Sam Hurley

Personal information
- Born: September 1, 2003 (age 23) Fayetteville, Arkansas
- Education: University of Texas, Texas Tech
- Height: 6 ft 2 in (188 cm)

Sport
- Sport: High jump, pole vault
- University team: Texas Tech Red Raiders, formerly Texas Longhorns

= Sam Hurley =

American jumper and social media influencer

Sam Hurley (born September 1, 2003) is an American social media influencer and jumper. He was a member of the Texas Tech Red Raiders from 2025 to 2026 and previously of the Texas Longhorns from 2021 to 2025. During his time as a college athlete, he was one of the highest-earning college athletes in the country. He began creating YouTube content at the age of 8.

==Biography==
Hurley hails from Fayetteville, Arkansas to a mother who was a cheerleading team captain in college. His older brother, Hootie, is also a pole vaulter and social media influencer. He first began creating content on YouTube at the age of 8. For seven years, he did not receive much traction, but not long after his parents' divorce, he began creating content on TikTok, and in less than six months had a million followers. He also began competing in track and field at a young age: his first major win was at the Hershey Nationals in Chicago. He began using his content creation to fundraise for organizations like St. Jude Children's Research Hospital.

In March 2019, he posted that he would be at Times Square a few hours later, and was met by a crowd of hundreds of girls. According to his mother, the police subsequently told her that "he has started a riot". Later that summer, he went on a nationwide tour with Josh Richards, a fellow social media influencer.

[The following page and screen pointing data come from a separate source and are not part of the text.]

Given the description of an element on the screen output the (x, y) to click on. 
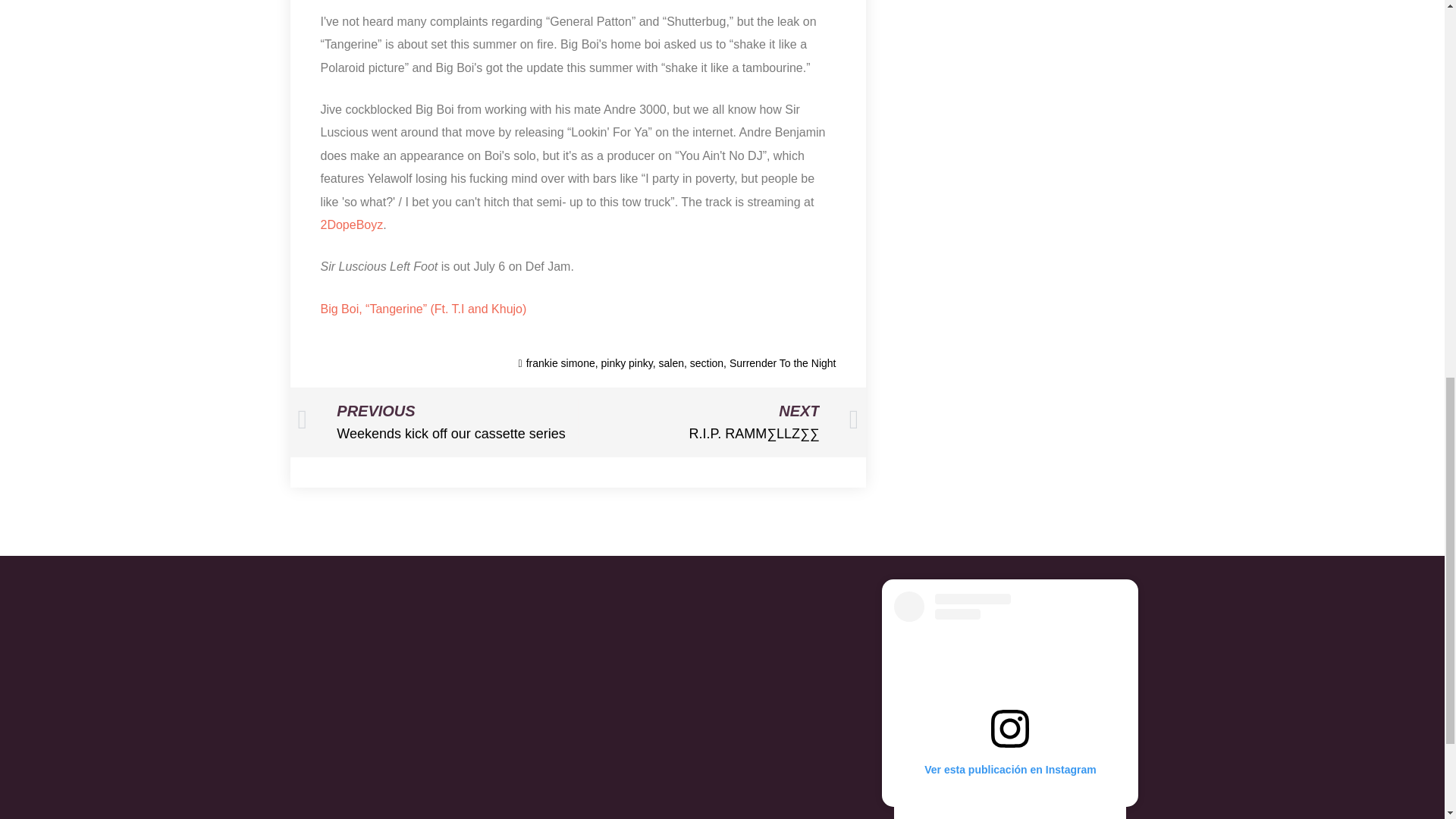
Surrender To the Night (782, 363)
frankie simone (560, 363)
2DopeBoyz (351, 224)
salen (670, 363)
Twitter Timeline (436, 421)
pinky pinky (721, 691)
section (625, 363)
Given the description of an element on the screen output the (x, y) to click on. 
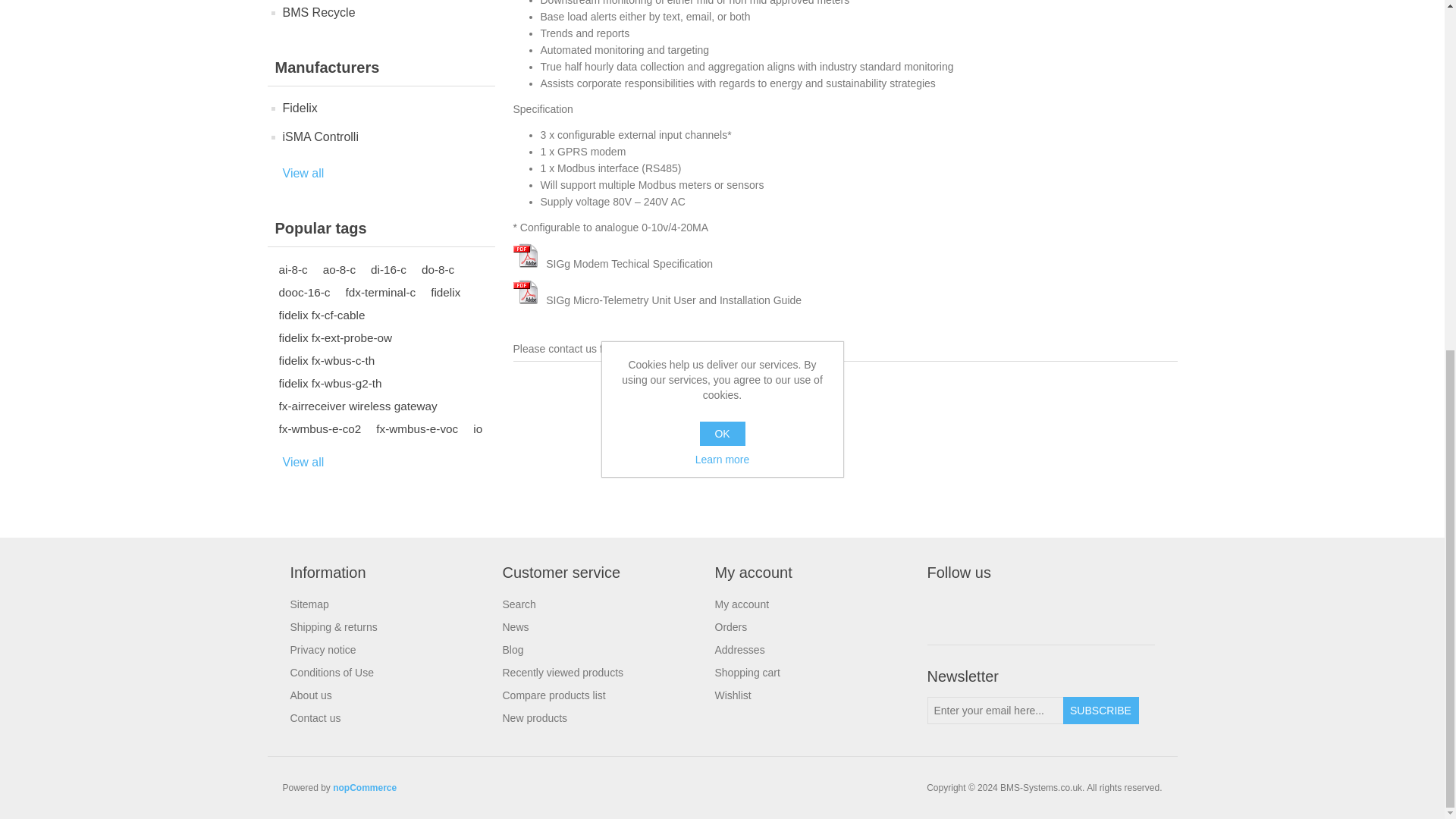
Subscribe (1100, 709)
Given the description of an element on the screen output the (x, y) to click on. 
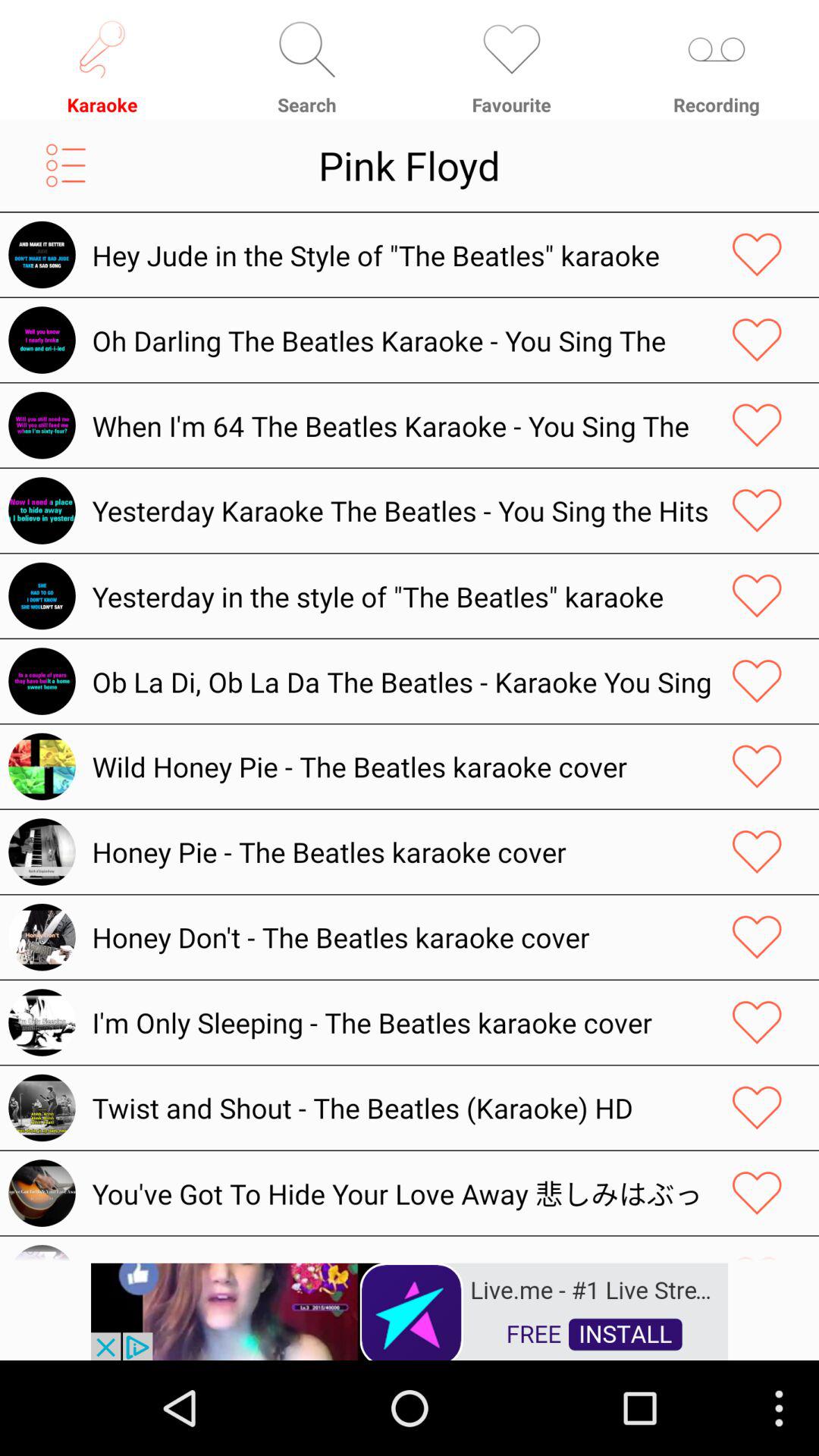
open advertisement for live radio (409, 1310)
Given the description of an element on the screen output the (x, y) to click on. 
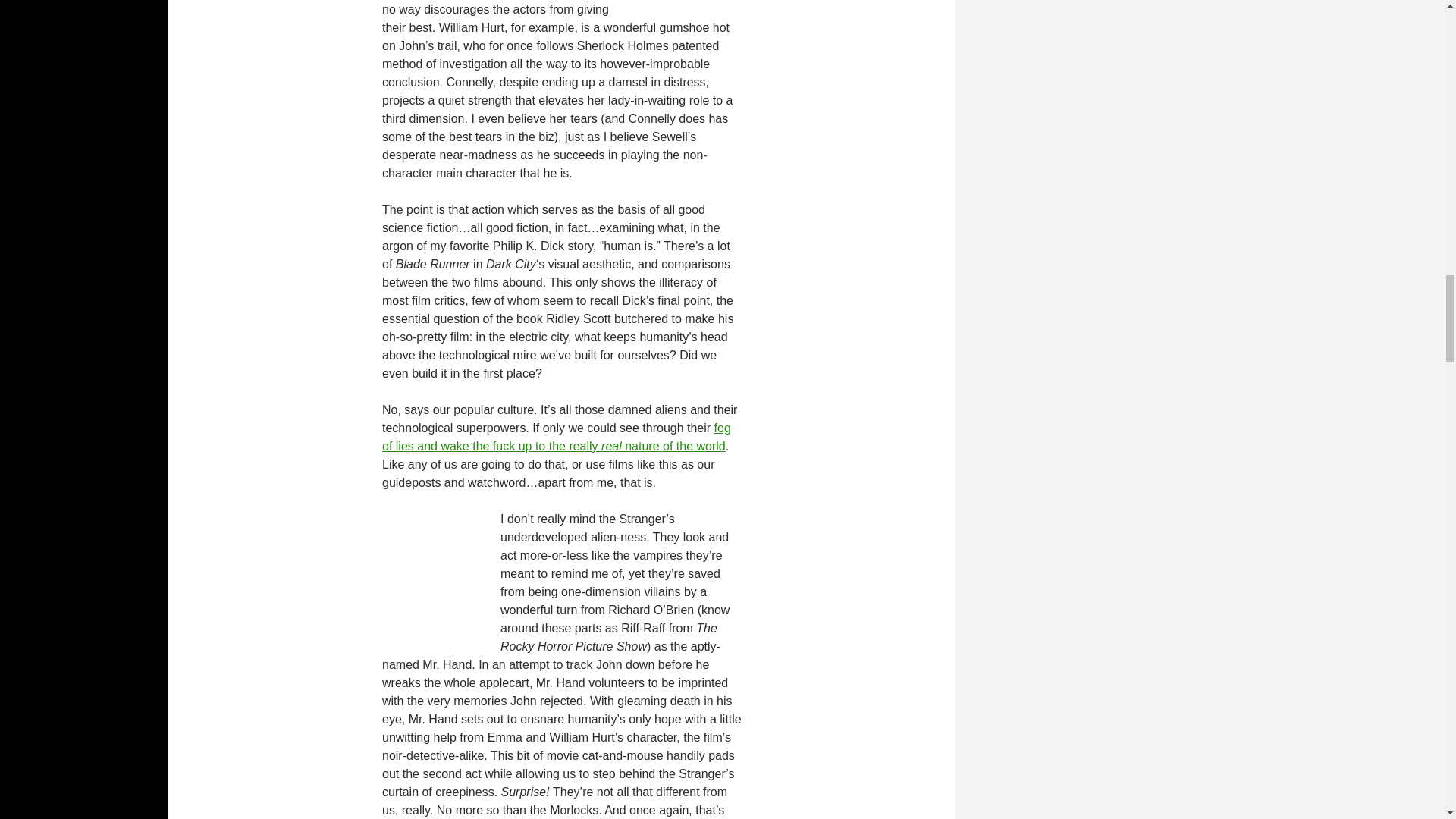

Due to his social media content creation, he faced bullying in high school, and ultimately chose to complete the remainder of his schooling online. He continued to participate in the track and field team, though, and in the 2020–2021 cycle, as a junior, he received a Gatorade Player of the Year award for men's track and field in Arkansas. The same year, he won the state championships for high jump, pole vault, long jump, and decathlon and placed second in the hurdles.

He originally had not intended to attend college, instead becoming a full time influencer, but after National Collegiate Athletic Association v. Alston, he decided to attend college as he could also continue his social media. He became the only track-and-field athlete and one of only two non-football and non-basketball athletes to be in the top 100 of the NIL compensation. He was recruited by the University of Texas, and graduated a semester early to begin his first season doing track and field at Texas. During his time doing track and field at UT, he qualified for the NCAA National Track and Field Championship. During his junior year, however, he ripped his quadriceps multiple times and was unable to compete. He returned to it during his senior year.

In 2025, he transferred to Texas Tech University, where he spent his final year of college.

He is known for his success in both the high jump and the pole vault, an unusual combination. He says a prayer before every jump he performs.

He sells his own merch on social media, though he has alleged a popular shirt stating "Call Me Mrs. Hurley" is not his creation. He has stated one of his biggest motivations is to prove that he isn't just a TikToker. He has been dubbed the "face of college track".

He has also been dubbed "one of the most marketable college athletes in the world", and has promoted an assortment of brands, including Ralph Lauren, Jimmy Dean, TurboTax, Verizon, Amazon, Vuori, and Raising Cane's. He has also walked in New York Fashion Week.

He frequently posts videos and photos shirtless, which he has attributed to his Arkansas background, and has stated he doesn't usually feel objectified. However, he has stated he has been non-consensually groped by women in the past.

In February 2026, he posted an endorsement of James Talarico for U.S. senator. He had previously never posted any content that was politics-associated or political.

On July 13, 2026, Hurley announced on social media that he had graduated college and moved to Los Angeles, where he intended to work as a professional athlete. His intent is to go to the Olympics. He had previously qualified for the 2024 Olympic Trials.